What's Cooking? Jacques Lamarre's 'Raging Skillet' (With Recipes)
(The published version of this story had a different cast when the story was filed. The new cast includes Dana Smith-Croll and Marilyn Sokol.)
By FRANK RIZZO
What’s cooking at Hartford’s TheaterWorks?
Plenty.
The last time the stove-top burners were on high at the theater was in 2012 for the world premiere of I Lived, I Lost, I Made Spaghetti, Jacques Lamarre’s hit stage adaptation of Giulia Melucci’s memoir, which combined tales of romantic woes with comfort from making pasta and sauce from scratch.
Audience members in the front section even got to taste the finished goods.
In Lamarre’s new stove-to-stage adaptation, The Raging Skillet, which has its world premiere Thursday, July 20 to Sunday, Aug. 27 at TheaterWorks, it’s likely that the entire audience will have at least a little nosh.

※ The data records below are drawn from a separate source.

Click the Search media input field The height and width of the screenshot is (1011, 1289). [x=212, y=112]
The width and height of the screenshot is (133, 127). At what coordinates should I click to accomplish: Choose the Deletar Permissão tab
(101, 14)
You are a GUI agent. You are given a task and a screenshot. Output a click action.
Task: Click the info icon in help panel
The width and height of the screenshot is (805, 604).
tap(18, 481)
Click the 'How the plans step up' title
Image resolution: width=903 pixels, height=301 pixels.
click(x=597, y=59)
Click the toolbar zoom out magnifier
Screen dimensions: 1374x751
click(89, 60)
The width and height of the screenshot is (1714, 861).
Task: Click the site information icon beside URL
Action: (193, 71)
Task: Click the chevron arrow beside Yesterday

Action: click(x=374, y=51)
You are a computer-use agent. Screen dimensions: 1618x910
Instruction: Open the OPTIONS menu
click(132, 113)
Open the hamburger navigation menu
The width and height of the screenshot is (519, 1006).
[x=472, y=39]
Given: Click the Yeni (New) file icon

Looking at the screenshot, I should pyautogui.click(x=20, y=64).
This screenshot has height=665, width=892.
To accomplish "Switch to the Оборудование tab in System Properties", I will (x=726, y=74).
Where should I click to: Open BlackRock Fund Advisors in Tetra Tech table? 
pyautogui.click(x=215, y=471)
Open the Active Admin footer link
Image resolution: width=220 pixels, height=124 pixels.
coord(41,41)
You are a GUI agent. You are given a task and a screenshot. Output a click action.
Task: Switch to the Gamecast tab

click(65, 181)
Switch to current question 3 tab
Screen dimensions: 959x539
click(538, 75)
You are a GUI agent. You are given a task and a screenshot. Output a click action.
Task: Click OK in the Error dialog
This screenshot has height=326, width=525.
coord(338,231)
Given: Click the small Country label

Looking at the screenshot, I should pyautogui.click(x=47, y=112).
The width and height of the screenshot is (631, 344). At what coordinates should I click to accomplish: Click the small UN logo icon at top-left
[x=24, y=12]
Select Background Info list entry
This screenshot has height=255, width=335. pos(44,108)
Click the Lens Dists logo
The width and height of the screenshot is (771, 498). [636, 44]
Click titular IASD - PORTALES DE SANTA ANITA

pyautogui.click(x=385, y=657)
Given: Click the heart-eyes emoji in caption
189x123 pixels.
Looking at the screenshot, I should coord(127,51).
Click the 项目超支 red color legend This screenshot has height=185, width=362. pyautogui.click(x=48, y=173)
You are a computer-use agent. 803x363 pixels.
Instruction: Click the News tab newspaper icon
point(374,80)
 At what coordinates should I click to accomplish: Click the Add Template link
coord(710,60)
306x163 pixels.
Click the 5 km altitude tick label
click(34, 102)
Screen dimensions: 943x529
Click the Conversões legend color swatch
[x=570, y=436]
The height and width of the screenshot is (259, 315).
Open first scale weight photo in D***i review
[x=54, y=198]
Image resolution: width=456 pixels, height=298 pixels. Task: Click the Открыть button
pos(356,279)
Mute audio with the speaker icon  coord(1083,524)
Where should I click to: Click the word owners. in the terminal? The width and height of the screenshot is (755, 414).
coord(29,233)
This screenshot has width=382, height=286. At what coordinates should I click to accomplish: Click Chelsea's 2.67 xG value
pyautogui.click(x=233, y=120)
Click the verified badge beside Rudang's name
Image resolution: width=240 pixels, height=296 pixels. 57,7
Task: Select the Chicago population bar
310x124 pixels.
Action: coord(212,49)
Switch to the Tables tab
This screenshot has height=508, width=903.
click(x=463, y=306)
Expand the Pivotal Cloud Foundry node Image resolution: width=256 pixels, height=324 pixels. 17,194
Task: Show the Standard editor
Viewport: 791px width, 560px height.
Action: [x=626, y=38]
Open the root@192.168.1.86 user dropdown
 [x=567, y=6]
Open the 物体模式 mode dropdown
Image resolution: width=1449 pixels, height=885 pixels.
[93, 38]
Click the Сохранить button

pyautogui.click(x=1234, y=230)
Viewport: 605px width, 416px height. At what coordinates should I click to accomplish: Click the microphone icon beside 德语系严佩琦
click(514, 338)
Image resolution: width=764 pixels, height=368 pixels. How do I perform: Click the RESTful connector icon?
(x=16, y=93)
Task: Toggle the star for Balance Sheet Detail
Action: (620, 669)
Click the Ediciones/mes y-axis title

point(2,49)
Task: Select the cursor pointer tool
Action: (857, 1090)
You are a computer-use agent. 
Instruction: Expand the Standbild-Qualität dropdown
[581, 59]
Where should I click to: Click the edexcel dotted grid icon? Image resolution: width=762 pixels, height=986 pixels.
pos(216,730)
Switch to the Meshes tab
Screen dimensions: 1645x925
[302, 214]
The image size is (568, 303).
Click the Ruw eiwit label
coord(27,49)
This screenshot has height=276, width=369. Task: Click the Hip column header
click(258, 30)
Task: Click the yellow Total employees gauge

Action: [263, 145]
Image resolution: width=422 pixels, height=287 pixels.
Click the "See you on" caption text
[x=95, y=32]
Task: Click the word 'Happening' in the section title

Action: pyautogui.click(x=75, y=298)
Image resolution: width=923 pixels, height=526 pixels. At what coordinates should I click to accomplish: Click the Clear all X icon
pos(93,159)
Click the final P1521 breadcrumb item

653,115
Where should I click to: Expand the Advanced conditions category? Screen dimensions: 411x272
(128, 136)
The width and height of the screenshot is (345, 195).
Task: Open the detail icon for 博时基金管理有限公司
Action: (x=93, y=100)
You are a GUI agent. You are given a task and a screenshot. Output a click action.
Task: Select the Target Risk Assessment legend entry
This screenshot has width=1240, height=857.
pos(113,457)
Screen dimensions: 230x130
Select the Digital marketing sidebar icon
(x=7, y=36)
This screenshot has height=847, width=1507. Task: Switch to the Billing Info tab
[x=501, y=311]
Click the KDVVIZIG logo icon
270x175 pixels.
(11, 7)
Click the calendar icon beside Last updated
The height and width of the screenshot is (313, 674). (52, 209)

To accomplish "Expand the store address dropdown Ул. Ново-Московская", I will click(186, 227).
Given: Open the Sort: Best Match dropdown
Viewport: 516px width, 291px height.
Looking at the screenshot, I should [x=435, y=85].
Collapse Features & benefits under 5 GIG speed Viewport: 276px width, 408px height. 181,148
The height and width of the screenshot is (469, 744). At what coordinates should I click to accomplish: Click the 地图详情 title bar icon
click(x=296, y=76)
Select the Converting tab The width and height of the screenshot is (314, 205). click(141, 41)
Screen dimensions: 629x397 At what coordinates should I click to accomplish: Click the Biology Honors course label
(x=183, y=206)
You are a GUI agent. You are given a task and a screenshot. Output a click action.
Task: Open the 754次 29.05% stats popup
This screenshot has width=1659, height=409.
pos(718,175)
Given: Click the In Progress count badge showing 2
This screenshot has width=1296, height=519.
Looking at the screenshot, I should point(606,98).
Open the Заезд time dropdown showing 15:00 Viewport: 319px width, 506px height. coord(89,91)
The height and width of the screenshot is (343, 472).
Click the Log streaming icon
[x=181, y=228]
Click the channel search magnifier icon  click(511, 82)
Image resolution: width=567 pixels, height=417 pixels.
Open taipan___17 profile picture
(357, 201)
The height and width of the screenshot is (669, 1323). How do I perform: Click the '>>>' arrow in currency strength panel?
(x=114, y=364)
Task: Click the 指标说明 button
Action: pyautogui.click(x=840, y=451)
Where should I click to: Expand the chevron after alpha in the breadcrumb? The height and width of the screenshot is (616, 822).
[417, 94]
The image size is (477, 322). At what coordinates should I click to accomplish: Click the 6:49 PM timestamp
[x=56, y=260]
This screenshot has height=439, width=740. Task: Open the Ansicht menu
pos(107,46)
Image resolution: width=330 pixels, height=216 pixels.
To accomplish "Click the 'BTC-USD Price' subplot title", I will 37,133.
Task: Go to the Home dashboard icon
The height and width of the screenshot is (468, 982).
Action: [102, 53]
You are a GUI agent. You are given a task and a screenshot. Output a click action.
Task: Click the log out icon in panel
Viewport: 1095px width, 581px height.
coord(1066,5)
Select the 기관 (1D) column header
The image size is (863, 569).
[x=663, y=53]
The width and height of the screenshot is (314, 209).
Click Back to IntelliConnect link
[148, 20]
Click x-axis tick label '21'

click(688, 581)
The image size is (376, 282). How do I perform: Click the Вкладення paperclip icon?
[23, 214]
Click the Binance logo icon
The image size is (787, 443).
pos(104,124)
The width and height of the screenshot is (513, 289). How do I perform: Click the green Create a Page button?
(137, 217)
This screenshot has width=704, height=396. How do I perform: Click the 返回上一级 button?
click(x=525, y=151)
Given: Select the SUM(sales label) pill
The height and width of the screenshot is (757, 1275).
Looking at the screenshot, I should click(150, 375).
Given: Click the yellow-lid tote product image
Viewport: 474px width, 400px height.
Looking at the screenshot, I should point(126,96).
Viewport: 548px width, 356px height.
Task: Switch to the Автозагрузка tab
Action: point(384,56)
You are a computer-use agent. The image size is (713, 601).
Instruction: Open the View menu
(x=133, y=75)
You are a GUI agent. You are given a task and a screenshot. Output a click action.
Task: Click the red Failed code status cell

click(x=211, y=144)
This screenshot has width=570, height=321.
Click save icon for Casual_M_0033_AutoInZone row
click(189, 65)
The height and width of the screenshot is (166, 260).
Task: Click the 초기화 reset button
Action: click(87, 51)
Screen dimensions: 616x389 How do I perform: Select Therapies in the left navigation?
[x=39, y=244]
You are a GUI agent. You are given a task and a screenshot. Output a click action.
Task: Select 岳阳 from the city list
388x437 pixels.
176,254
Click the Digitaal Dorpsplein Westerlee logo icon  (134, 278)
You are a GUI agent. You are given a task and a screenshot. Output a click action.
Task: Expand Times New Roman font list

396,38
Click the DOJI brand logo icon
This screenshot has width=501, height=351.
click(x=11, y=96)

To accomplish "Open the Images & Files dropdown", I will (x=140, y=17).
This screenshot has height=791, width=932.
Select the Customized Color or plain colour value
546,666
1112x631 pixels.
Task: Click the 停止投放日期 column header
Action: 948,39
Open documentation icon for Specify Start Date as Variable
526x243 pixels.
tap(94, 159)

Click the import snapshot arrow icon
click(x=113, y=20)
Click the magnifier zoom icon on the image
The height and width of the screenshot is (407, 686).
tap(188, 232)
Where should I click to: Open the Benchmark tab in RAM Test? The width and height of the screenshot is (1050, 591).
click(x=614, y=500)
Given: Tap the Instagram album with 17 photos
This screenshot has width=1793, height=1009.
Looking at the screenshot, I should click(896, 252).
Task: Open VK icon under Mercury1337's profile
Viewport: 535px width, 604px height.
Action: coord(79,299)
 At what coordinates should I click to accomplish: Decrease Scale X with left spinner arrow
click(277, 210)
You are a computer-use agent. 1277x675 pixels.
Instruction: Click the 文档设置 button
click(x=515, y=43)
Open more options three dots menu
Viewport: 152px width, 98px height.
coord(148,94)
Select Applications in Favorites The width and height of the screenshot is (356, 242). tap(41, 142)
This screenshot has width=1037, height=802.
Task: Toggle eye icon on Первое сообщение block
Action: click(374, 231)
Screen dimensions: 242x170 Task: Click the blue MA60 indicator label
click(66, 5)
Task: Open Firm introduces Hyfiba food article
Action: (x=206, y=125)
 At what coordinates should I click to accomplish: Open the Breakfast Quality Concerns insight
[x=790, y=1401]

After all, the subject is Chef Rossi, “a Jewish lesbian punk-rock alternative caterer” who is used to feeding a crowd in unusual ways. Dana Smith-Croll plays Rossi. Marilyn Sokol plays Rossi's mother.
Lamarre was immediately taken by Rossi’s rebel spirit after reading her memoir two years ago. It was something that was different from the solo, love-lorn nature of Spaghetti.
“I loved the thought of something with a different kind of energy,” says Lamarre, who lives in Manchester and who is senior project manager for the West Hartford-based marketing and events company BuzzEngine.
Lamarre says both the memoir-with-recipes and its stage adaptation is all about that rock ’n roll rebel spirit that put Rossi—she goes by the single monicker—against her parents, her orthodox religious upbringing, and, later, the male-dominated food industry.
But Lamarre also found a tender familial tale and a late-in-life understanding between mother and daughter.
The setting of the one-act play is the book launch of Rossi’s memoir where she is relating her life story while making a dish here and there for the crowd. But unlike Spaghetti, it’s not a solo show, but rather a three-actor play that includes the book launch’s DJ (it’s always a party, Rossi insists) and appearances by her mother who plays an important part in Rossi’s evolution.